I am now willing to assert that the now widely-accepted notion that some 96% of the universe made up of dark matter and energy had escaped the observational efforts of the scientific community, qualifies as a humongous error. [See link.] 

And now even more recent data from the Kepler mission points to yet another elephantine oversight.  The May 20th issue of Science News carries an article entitled: Stellar Oddballs, in which Geoff Marcy of the University of California, Berkeley says, “There are so many stars that show bizarre, utterly unexplainable brightness variations that I don’t know where to begin. These phenomena have never been seen before, or never with such clarity.” Or in other words – “Oops, our bad.” [See link.] 

The point is not so much that “they got it wrong,” as it is that everything we were sure of yesterday can change tomorrow.  Certainty isn’t; which gives greater rein to hypothesizing about the uncertain.  Hence, this hypothesis:

As I understand it, little of what we know about the cosmos – or thought we knew – is based upon actually looking at a phenomenon.  That’s very old school, very Galileo.  Today, we measure the results of interactions or shifts in interactions and then define and identify the phenomenon by interpreting the interactions.  We don’t “see” particles collide in the Large Hadron Collider [LHC], rather reactions are “detected” that are consistent with what theory asserts should occur when specific particles collide – the actual collision is inferred, not observed.  That oblique ascertainment of “reality” applies in our everyday life as well.  I am looking at a pen that is blue.  But blue is actually the color that the pen is not.  The pen absorbs – takes into itself - all the other color wavelengths and reflects back those that are not “of it” – blue.  We see, and name the object’s color, by the reflected wavelength, by the characteristic it does not possess, blue.  Hence, Picasso’s blue period was really his “every color but blue period.” 

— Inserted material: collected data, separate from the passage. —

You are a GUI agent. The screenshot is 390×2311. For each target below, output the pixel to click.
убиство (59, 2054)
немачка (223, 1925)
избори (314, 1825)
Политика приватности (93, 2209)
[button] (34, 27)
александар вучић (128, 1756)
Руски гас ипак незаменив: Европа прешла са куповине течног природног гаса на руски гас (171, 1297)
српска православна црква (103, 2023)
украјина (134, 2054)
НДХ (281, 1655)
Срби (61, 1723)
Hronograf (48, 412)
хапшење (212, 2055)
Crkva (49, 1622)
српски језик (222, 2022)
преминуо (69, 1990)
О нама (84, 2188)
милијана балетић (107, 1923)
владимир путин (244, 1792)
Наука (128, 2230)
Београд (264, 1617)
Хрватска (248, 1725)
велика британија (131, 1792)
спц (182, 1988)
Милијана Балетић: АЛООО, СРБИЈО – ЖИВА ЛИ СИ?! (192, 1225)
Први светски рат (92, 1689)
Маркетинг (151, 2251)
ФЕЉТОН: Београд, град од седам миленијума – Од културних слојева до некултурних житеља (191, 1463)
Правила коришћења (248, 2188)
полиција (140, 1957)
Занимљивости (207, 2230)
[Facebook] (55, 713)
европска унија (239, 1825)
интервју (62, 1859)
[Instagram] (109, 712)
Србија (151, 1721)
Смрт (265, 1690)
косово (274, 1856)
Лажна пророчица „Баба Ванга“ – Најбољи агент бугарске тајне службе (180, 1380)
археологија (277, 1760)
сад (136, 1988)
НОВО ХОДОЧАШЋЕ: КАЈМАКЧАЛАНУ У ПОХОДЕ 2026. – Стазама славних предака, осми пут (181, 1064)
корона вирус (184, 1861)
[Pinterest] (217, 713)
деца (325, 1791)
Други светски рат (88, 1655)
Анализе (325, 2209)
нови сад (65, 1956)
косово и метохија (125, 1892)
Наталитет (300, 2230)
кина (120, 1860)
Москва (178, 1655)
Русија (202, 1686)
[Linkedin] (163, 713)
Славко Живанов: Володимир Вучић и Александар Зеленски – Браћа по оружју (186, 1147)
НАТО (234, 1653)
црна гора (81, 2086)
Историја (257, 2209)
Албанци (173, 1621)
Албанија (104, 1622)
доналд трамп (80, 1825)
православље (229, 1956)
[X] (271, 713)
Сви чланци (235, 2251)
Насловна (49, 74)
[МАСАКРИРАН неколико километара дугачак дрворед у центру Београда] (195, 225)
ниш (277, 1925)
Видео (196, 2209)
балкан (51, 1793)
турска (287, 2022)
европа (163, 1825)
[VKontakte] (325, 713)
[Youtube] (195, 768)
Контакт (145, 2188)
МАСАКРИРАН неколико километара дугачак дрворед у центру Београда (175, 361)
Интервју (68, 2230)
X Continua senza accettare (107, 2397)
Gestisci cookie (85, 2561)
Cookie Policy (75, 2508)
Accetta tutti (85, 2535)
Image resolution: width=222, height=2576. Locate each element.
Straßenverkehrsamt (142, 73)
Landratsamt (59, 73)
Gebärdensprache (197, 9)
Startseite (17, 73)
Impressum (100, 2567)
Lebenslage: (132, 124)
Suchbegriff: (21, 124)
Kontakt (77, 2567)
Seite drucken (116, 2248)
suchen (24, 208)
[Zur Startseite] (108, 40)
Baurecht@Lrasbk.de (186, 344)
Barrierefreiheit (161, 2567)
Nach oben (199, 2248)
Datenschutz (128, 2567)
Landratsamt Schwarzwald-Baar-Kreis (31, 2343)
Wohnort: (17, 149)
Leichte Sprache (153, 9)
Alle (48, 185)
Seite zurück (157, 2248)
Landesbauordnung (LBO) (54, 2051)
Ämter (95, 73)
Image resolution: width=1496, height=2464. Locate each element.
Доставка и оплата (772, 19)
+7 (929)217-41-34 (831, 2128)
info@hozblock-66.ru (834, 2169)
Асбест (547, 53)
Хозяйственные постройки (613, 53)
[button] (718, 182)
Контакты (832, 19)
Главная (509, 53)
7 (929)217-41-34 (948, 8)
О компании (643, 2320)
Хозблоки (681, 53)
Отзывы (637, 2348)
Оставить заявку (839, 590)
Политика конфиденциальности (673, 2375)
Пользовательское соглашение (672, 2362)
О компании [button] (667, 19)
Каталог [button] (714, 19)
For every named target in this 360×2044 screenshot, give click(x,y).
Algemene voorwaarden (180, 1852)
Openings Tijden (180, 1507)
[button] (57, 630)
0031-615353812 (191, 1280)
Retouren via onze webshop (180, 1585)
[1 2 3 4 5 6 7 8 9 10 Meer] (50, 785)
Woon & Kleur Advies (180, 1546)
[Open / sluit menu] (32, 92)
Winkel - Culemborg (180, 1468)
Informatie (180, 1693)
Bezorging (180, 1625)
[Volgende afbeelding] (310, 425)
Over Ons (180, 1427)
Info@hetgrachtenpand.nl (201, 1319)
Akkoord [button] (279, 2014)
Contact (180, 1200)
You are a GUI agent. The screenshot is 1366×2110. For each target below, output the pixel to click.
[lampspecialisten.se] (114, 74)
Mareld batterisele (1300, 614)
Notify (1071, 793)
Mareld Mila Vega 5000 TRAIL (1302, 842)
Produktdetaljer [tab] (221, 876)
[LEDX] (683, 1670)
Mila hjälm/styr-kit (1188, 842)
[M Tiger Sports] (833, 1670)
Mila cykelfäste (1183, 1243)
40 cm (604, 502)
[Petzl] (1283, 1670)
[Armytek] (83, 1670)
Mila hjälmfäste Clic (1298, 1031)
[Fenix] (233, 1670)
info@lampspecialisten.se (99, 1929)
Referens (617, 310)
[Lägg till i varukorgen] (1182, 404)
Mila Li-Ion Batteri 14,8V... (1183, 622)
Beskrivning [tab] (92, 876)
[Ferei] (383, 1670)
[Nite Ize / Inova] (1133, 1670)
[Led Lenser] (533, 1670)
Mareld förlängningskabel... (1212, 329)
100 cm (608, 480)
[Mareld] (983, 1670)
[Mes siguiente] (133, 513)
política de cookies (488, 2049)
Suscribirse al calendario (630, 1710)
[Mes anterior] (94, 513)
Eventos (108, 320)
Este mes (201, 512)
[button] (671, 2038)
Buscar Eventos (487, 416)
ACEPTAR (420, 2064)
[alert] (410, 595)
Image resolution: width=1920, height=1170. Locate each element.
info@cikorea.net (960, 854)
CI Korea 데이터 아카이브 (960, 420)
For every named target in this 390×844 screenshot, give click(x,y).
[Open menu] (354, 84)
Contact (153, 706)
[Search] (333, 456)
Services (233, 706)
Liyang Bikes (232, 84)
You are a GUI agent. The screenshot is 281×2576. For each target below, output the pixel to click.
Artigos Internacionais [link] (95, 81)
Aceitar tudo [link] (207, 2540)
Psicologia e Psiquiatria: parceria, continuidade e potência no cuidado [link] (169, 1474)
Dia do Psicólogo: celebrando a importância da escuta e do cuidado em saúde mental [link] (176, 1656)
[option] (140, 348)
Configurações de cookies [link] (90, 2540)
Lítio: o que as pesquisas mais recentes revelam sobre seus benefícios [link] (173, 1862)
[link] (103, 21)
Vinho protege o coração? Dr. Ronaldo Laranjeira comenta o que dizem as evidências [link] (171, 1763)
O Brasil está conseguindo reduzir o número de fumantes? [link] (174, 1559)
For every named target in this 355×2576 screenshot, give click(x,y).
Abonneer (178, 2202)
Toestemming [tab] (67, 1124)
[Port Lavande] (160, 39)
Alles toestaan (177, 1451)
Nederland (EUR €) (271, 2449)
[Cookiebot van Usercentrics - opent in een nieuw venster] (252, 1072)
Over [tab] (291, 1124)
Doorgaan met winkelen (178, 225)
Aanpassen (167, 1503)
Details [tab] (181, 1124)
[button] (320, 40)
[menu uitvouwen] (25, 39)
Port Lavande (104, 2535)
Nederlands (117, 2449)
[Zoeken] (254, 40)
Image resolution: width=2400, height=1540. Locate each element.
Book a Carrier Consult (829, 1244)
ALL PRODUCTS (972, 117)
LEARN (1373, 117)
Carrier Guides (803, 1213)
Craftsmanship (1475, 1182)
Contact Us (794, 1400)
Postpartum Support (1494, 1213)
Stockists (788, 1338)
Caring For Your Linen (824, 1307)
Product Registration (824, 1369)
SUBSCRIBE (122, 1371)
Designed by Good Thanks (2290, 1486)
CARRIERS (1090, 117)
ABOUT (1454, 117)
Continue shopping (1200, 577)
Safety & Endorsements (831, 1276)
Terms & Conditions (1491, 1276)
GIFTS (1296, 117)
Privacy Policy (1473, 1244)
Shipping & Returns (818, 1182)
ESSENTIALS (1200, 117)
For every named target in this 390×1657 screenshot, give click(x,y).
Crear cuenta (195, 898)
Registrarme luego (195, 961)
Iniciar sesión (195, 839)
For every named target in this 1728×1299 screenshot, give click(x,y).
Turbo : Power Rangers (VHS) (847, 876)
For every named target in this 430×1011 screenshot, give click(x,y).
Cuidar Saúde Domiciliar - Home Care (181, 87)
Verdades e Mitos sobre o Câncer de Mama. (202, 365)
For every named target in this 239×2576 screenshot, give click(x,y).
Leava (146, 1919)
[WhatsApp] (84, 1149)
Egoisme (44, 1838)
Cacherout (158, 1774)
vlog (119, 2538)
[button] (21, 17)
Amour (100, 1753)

The objective of the foregoing is not a semantic game, rather it is an attempt to demonstrate how we might have missed most of the universe, and further, how we misunderstood much of that which we thought we had observed.  The issue is important since the data – as far as we can trust them – now seem to assert that our portion of the universe, the 4% we imperfectly observe, is different from the other 96% that we have not observed.  [A cautionary note seems important here.  There is no reason that I can see, to assume that the other 96% is made up of uniform “otherness.”  There may be a wide variety of “othernesses” in play.  But let us leave that for another time.]

The observational imperative of the 4/96 split would seem to be that we avoid attempting to observe the hidden 96% of the universe using the norms we have ascertained here in our 4%.  To do so is to become, once again, the midnight drunk searching for the car keys only where the light is best; searching using the flashlight of theories that now seem, at least, incomplete.

Chord theory, universal resonance, suggests a different observational strategy.  Our 4% solution rests on the observations of reactions, of collisions, of resistance.  The observation of discord, not harmony.   Universal resonance asserts a wider universe in which harmony is the norm and resistance the aberration. So, perhaps we should ask ourselves, what is the observable opposite of resistance?  What phenomenon might reveal a universe of harmonic normalcy? Conductivity seems to raise a hand. And superconductivity – that state when resistance disappears completely, when there are no collisions or reactions, defining a universe where harmony reigns, but is, to us, invisible. 

That is, of course, the nature of the ultimately harmonic universe posited by universal resonance.  The question remains: What does that universe “look like”?  What lampposts shed light on the other 96%?  I would hypothesize that the other 96% - or at least significant portions of it – are cloaked by superconductivity, perhaps even hyper-conductivity that would allow more than one object to commonly occupy the same space at the same time.  Yes, yes, we know that is wrong – at least so it seemed yesterday.  But continued “head-stuck-in-the-4-percent” attempts to prove such bizarre notions impossible, simply impede progress toward discovering how we might observe them once they rudely assert their reality.

A more fruitful path would be for those with the appropriate skill sets to seek for “cosmic background superconductivity,” as they have previously sought cosmic microwave background radiation.  How?  I haven’t the slightest idea.  But there are some wickedly brilliant people out there who can probably get their heads around it.  I look forward to their work!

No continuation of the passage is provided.